# cycling with fish or no fish? will ph change? How long to cycle?



## keziahamber (Jul 18, 2010)

Some people recommend adding a couple fish to start the cycling process. My ph right now is 7.7 (just started yesterday, as posted in another thread) Do you recommend adding a small amount of fish? If so, what kind, and how many. Right now I have no fish and several large plants, and a few medium sized plants. I have a 35 gallon freshwater tank. I added Tetra Aqua Aquasafe that makes tap water safe for fish w/ bioextract. Also, will my ph change? Petsmart recommended cycling for 7 days with no fish. How long would you cycle?


----------



## Joeee (Apr 3, 2010)

The only cycling thing that actually helps that I've used is Seachem's Stability.

I cycled with fish but there are a few problems with it:
1. Water changes - So fish don't die
2. Rehoming the fish after your done
2a. If you don't rehome them and want to keep them, they have a tendency to be very sensitive

You don't need to use fish just go buy some fish flakes, or any other fish food, put it in your tank and make sure ammonia doesn't go above 5.5, I'd leave it at around 4.0. Do a few water changes before you actually get fish so they don't get poisoned by the massive amounts of nitrate in the end.

For conditioner (what your Tetra Aqua Aquasafe is), I'd recommend using Seachem Prime or Stresscoat after you finish that bottle. Prime is highly concentrated and therefore lasts a long time. Stresscoat has aloe vera in it so if you have fish with long fins like bettas or guppies it helps it grow and also helps them develop a natural resistance (their slimy coat) against parasites and other things.
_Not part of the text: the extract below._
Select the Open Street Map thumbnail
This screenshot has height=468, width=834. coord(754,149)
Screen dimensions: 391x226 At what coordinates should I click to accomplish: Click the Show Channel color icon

If you do choose to use fish, 8-10 zebra danios will be fine as they are very hardy, they cost like $1 at PetSmart. If you have a turtle or something and you want to feed them to your turtle after, it's very difficult because they swim quite fast. You could also ask about leopard danios, Big Al's usually stocks them and I think they look a bit nicer than zebra danios.

Your pH will change throughout the cycling process, but if you have zebra danios it shouldn't affect them at all.


----------



## Joeee (Apr 3, 2010)

Forgot to add:

Cycling generally takes a month without established filter media. I finished mine in 21 days without the filter media from an established tank, it could be a month and a half without it.


----------